— START RECORDS SHOWN —
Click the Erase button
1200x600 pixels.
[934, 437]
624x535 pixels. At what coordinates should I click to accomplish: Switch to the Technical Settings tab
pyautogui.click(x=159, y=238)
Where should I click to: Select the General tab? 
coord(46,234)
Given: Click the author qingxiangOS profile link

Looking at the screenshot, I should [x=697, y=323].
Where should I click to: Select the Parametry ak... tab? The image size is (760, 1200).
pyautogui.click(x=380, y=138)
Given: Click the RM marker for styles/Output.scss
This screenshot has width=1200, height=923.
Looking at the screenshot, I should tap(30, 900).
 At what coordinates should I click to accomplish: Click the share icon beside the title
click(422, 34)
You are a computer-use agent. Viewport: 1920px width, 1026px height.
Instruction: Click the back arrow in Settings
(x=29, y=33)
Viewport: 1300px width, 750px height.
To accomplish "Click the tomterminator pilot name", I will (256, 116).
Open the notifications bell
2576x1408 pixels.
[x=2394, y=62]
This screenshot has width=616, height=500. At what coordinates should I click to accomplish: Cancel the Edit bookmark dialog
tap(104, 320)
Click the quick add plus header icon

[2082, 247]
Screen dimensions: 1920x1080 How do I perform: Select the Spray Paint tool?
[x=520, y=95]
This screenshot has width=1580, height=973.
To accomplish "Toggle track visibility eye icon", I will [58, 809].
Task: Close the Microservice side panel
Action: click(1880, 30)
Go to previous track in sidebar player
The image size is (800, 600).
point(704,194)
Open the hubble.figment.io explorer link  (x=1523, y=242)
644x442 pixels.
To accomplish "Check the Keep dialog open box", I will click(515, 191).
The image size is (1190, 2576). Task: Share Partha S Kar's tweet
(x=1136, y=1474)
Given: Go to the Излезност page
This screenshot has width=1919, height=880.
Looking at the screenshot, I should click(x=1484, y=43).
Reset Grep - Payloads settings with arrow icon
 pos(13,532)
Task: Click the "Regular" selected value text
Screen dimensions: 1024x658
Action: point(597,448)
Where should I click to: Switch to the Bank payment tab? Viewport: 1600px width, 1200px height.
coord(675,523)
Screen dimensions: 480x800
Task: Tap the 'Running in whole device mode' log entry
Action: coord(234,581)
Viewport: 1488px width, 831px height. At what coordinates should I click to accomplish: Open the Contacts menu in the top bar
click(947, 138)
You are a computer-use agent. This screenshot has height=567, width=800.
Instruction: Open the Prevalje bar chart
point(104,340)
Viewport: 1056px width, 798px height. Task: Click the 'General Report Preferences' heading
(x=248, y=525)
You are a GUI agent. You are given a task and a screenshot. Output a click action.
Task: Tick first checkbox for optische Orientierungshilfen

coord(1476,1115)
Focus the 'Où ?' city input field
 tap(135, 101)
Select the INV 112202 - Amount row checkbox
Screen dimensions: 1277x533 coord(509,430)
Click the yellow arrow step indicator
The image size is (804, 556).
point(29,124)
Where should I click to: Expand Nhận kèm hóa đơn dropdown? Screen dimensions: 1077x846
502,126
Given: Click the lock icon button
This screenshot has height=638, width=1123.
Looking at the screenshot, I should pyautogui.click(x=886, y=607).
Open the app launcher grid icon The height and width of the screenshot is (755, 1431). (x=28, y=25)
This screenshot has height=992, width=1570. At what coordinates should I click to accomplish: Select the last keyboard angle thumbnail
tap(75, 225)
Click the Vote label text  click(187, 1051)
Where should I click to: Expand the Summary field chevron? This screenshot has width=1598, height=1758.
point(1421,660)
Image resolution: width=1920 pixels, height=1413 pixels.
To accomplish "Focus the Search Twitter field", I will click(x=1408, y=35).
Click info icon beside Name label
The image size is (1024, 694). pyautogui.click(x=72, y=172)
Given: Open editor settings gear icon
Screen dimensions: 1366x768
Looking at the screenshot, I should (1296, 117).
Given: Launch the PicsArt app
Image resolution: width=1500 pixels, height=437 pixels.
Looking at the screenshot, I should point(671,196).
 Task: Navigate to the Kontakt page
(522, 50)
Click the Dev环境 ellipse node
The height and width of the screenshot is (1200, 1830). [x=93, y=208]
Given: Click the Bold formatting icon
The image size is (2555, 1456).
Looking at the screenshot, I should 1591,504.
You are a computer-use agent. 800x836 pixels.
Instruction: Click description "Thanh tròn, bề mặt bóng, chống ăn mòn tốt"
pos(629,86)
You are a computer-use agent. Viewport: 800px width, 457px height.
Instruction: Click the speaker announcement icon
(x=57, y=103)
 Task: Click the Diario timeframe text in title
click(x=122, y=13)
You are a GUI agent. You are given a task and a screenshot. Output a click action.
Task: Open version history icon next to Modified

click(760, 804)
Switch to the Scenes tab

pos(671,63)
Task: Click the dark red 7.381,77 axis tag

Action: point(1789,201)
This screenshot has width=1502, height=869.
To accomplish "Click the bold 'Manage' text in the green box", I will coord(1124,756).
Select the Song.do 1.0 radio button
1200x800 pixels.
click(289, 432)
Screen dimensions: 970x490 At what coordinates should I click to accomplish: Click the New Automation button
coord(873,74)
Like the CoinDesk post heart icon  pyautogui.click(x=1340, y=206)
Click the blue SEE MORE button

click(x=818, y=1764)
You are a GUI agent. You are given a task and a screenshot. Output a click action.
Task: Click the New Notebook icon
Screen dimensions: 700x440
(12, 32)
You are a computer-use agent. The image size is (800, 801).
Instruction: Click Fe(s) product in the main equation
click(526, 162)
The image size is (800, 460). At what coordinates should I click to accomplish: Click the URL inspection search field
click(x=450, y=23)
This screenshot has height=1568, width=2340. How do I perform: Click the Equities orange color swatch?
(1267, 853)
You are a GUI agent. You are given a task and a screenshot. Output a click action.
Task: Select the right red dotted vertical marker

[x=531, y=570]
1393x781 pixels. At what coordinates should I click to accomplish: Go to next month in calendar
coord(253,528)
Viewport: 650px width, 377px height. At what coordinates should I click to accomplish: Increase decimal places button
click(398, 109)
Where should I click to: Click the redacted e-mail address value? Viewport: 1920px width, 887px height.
— END RECORDS SHOWN —
• **TO BE DONE**
Turn all of the data above into a numbered list, dropping any blank lines.

• **OUTPUT FOR THIS TASK**
1. Click the Erase button
2. 1200x600 pixels.
3. [934, 437]
4. 624x535 pixels. At what coordinates should I click to accomplish: Switch to the Technical Settings tab
5. pyautogui.click(x=159, y=238)
6. Where should I click to: Select the General tab? 
7. coord(46,234)
8. Given: Click the author qingxiangOS profile link
9. Looking at the screenshot, I should [x=697, y=323].
10. Where should I click to: Select the Parametry ak... tab? The image size is (760, 1200).
11. pyautogui.click(x=380, y=138)
12. Given: Click the RM marker for styles/Output.scss
13. This screenshot has width=1200, height=923.
14. Looking at the screenshot, I should tap(30, 900).
15.  At what coordinates should I click to accomplish: Click the share icon beside the title
16. click(422, 34)
17. You are a computer-use agent. Viewport: 1920px width, 1026px height.
18. Instruction: Click the back arrow in Settings
19. (x=29, y=33)
20. Viewport: 1300px width, 750px height.
21. To accomplish "Click the tomterminator pilot name", I will (256, 116).
22. Open the notifications bell
23. 2576x1408 pixels.
24. [x=2394, y=62]
25. This screenshot has width=616, height=500. At what coordinates should I click to accomplish: Cancel the Edit bookmark dialog
26. tap(104, 320)
27. Click the quick add plus header icon
28. [2082, 247]
29. Screen dimensions: 1920x1080 How do I perform: Select the Spray Paint tool?
30. [x=520, y=95]
31. This screenshot has width=1580, height=973.
32. To accomplish "Toggle track visibility eye icon", I will [58, 809].
33. Task: Close the Microservice side panel
34. Action: click(1880, 30)
35. Go to previous track in sidebar player
36. The image size is (800, 600).
37. point(704,194)
38. Open the hubble.figment.io explorer link  (x=1523, y=242)
39. 644x442 pixels.
40. To accomplish "Check the Keep dialog open box", I will click(515, 191).
41. The image size is (1190, 2576). Task: Share Partha S Kar's tweet
42. (x=1136, y=1474)
43. Given: Go to the Излезност page
44. This screenshot has width=1919, height=880.
45. Looking at the screenshot, I should click(x=1484, y=43).
46. Reset Grep - Payloads settings with arrow icon
47.  pos(13,532)
48. Task: Click the "Regular" selected value text
49. Screen dimensions: 1024x658
50. Action: point(597,448)
51. Where should I click to: Switch to the Bank payment tab? Viewport: 1600px width, 1200px height.
52. coord(675,523)
53. Screen dimensions: 480x800
54. Task: Tap the 'Running in whole device mode' log entry
55. Action: coord(234,581)
56. Viewport: 1488px width, 831px height. At what coordinates should I click to accomplish: Open the Contacts menu in the top bar
57. click(947, 138)
58. You are a computer-use agent. This screenshot has height=567, width=800.
59. Instruction: Open the Prevalje bar chart
60. point(104,340)
61. Viewport: 1056px width, 798px height. Task: Click the 'General Report Preferences' heading
62. (x=248, y=525)
63. You are a GUI agent. You are given a task and a screenshot. Output a click action.
64. Task: Tick first checkbox for optische Orientierungshilfen
65. coord(1476,1115)
66. Focus the 'Où ?' city input field
67.  tap(135, 101)
68. Select the INV 112202 - Amount row checkbox
69. Screen dimensions: 1277x533 coord(509,430)
70. Click the yellow arrow step indicator
71. The image size is (804, 556).
72. point(29,124)
73. Where should I click to: Expand Nhận kèm hóa đơn dropdown? Screen dimensions: 1077x846
74. 502,126
75. Given: Click the lock icon button
76. This screenshot has height=638, width=1123.
77. Looking at the screenshot, I should pyautogui.click(x=886, y=607).
78. Open the app launcher grid icon The height and width of the screenshot is (755, 1431). (x=28, y=25)
79. This screenshot has height=992, width=1570. At what coordinates should I click to accomplish: Select the last keyboard angle thumbnail
80. tap(75, 225)
81. Click the Vote label text  click(187, 1051)
82. Where should I click to: Expand the Summary field chevron? This screenshot has width=1598, height=1758.
83. point(1421,660)
84. Image resolution: width=1920 pixels, height=1413 pixels.
85. To accomplish "Focus the Search Twitter field", I will click(x=1408, y=35).
86. Click info icon beside Name label
87. The image size is (1024, 694). pyautogui.click(x=72, y=172)
88. Given: Open editor settings gear icon
89. Screen dimensions: 1366x768
90. Looking at the screenshot, I should (1296, 117).
91. Given: Launch the PicsArt app
92. Image resolution: width=1500 pixels, height=437 pixels.
93. Looking at the screenshot, I should point(671,196).
94.  Task: Navigate to the Kontakt page
95. (522, 50)
96. Click the Dev环境 ellipse node
97. The height and width of the screenshot is (1200, 1830). [x=93, y=208]
98. Given: Click the Bold formatting icon
99. The image size is (2555, 1456).
100. Looking at the screenshot, I should 1591,504.
101. You are a computer-use agent. 800x836 pixels.
102. Instruction: Click description "Thanh tròn, bề mặt bóng, chống ăn mòn tốt"
103. pos(629,86)
104. You are a computer-use agent. Viewport: 800px width, 457px height.
105. Instruction: Click the speaker announcement icon
106. (x=57, y=103)
107.  Task: Click the Diario timeframe text in title
108. click(x=122, y=13)
109. You are a GUI agent. You are given a task and a screenshot. Output a click action.
110. Task: Open version history icon next to Modified
111. click(760, 804)
112. Switch to the Scenes tab
113. pos(671,63)
114. Task: Click the dark red 7.381,77 axis tag
115. Action: point(1789,201)
116. This screenshot has width=1502, height=869.
117. To accomplish "Click the bold 'Manage' text in the green box", I will coord(1124,756).
118. Select the Song.do 1.0 radio button
119. 1200x800 pixels.
120. click(289, 432)
121. Screen dimensions: 970x490 At what coordinates should I click to accomplish: Click the New Automation button
122. coord(873,74)
123. Like the CoinDesk post heart icon  pyautogui.click(x=1340, y=206)
124. Click the blue SEE MORE button
125. click(x=818, y=1764)
126. You are a GUI agent. You are given a task and a screenshot. Output a click action.
127. Task: Click the New Notebook icon
128. Screen dimensions: 700x440
129. (12, 32)
130. You are a computer-use agent. The image size is (800, 801).
131. Instruction: Click Fe(s) product in the main equation
132. click(526, 162)
133. The image size is (800, 460). At what coordinates should I click to accomplish: Click the URL inspection search field
134. click(x=450, y=23)
135. This screenshot has height=1568, width=2340. How do I perform: Click the Equities orange color swatch?
136. (1267, 853)
137. You are a GUI agent. You are given a task and a screenshot. Output a click action.
138. Task: Select the right red dotted vertical marker
139. [x=531, y=570]
140. 1393x781 pixels. At what coordinates should I click to accomplish: Go to next month in calendar
141. coord(253,528)
142. Viewport: 650px width, 377px height. At what coordinates should I click to accomplish: Increase decimal places button
143. click(398, 109)
144. Where should I click to: Click the redacted e-mail address value? Viewport: 1920px width, 887px height.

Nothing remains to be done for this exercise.